If you love Chilean red wine, but you’re looking for something a little different to try, a Chilean Carignan might be something worth adding to your holiday shopping list.
Cookies. I have a confession to make: Ummm… well, you see, I’ve been eating lots of them ever since they came out of the oven…like 10 at a time to be exact. But who’s counting…right? One look at these mouthwatering beauties and you’ll see why I’ve lost complete self-control, and understand why there are no measures to curb or ration my daily intake.
We’ve got snickerdoodle cookies, gingerbread cookies, pumpkin with cranberries and walnuts cookies, and cookies called “Cranberry Gems” that have craisins and white chocolate chips in it. We also have “Peanut Butter Blossoms” – they’re the ones with the Hershey Kiss on top, and the world’s greatest chocolate-chip cookie known to mankind.
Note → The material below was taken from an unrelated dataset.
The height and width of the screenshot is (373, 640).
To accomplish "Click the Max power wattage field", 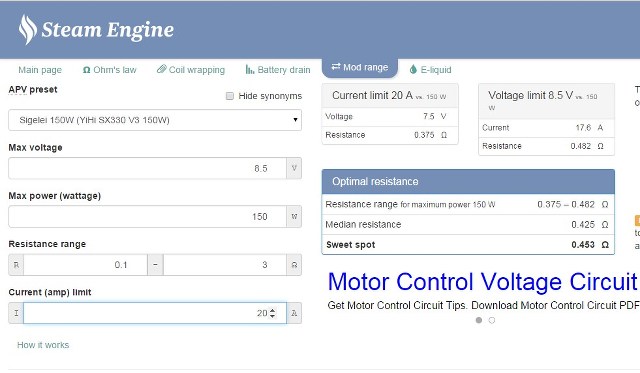I will click(147, 216).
Rounding out the bunch is the ever so dangerous, melt in your mouth, can’t stop with one, “Raspberry Jam Thumbprint.”
Last night, as I was making myself a little (okay, it was more than a few…don’t judge!) plate of cookies for a late-night snack, I thought to myself, “I wonder what wine would go best with this cookie, or this cookie, or that cookie.” I thought, what the heck, let’s do it! So I grabbed six different wines to see if any would be a match made in confection heaven with these cookies.
Here’s a list of the wines that I pulled out:
- Domaine Du Margalleau Sparkling Vouvray NV (>$20) – This sparkler comes from France’s Loire Valley and is made with 100% Chenin Blanc grapes. It’s like a dry brut, just with the delicious sweetness of Chenin floating around, with a slight flintiness to round out a very well balanced and exceptional wine. Highly recommend.
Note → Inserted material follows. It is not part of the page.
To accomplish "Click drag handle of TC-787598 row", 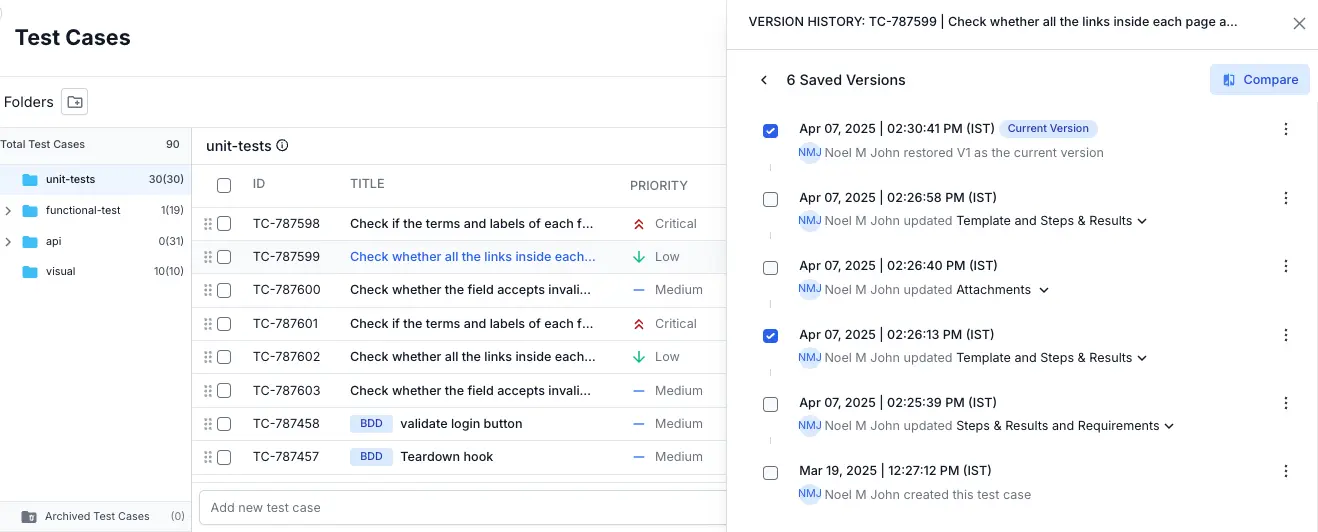I will tap(208, 224).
- 2008 Rabbit Ridge Viognier from Paso Robles, CA. (>$10) – Wow! What a steal @ less than 10 dollars a bottle. Not overpowering in the least. Made with estate grown fruit, this California Viognier is bright, lush and extremely well-balanced for an $8 wine.
- 2010 Annabella Special Edition Chardonnay from Michael Pozzan Winery (>$15) – Total production on 100% Napa Valley Chard is only 8,900 cases. It’s smokin’ hot with a balance of lemon, pineapple, fig and slight vanilla undertones. Not at all an in-your-face vanilla/oak Chardonnay so commonly found in California: maybe because it’s only 35% barrel fermented in 100% French oak. Whatever it is, this is a delicious California Chardonnay and an outstanding value.
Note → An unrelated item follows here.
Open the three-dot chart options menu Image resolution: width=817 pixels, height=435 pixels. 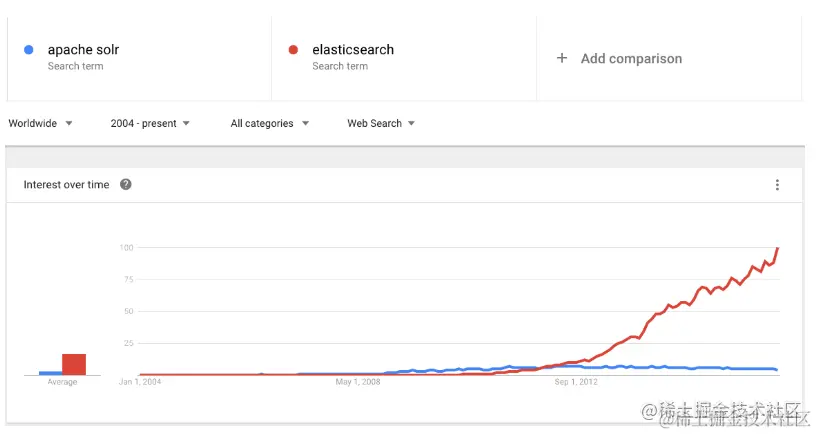777,185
- 2009 Chad ‘Red Hills Lake County’ Cabernet Sauvignon (>$20) – I’ve tasted wines from Chad before that I thought were scorching values, but my first impression of this ’09 Cab had me thinking otherwise. I found the cherry component in this Cali Cab to be way over the top which made it overly sweet; taking away from any other ingredients that might have been swimming around inside. But hey, that doesn’t mean that it won’t pair nicely with my plate of cookies!
- 2008 Three Old Vines Zinfandel (>$20) – This is a steal at less than $20 a bottle. Bursting with bright red berries and spices, with just a touch of earthiness – this red Zin goes down smooth and leaves you panting for more.
- 2006 Small Gully ‘The Formula’ Robert’s Shiraz (>$20) – This is one whopping, badass Aussie Shiraz, made from 40 year vines, that reveals dark black fruit and chocolate notes while not burning the rubber off the tires with its dizzying 15.9% alcohol content.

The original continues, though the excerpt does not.